» The problem:
Produce exactly the lines from the one holding "Viewport: 803px width, 567px height." through the last line of the data below, with every picture left out.

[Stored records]
┄┄┄┄┄┄

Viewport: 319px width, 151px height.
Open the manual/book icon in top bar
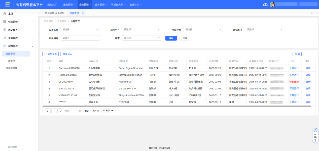click(265, 4)
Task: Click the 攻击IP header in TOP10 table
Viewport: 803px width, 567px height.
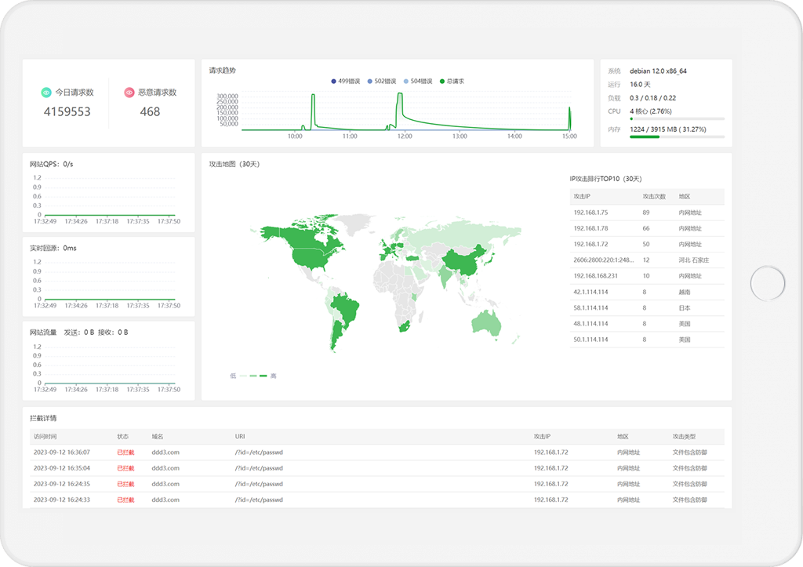Action: [x=582, y=197]

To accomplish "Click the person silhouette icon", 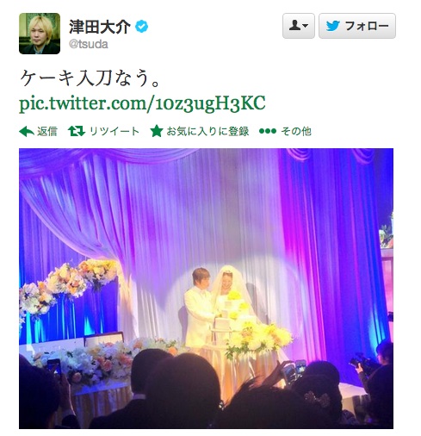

┄┄┄┄┄┄

» Written answer:
Viewport: 803px width, 567px height.
Action: [x=582, y=197]

To accomplish "Click the person silhouette icon", 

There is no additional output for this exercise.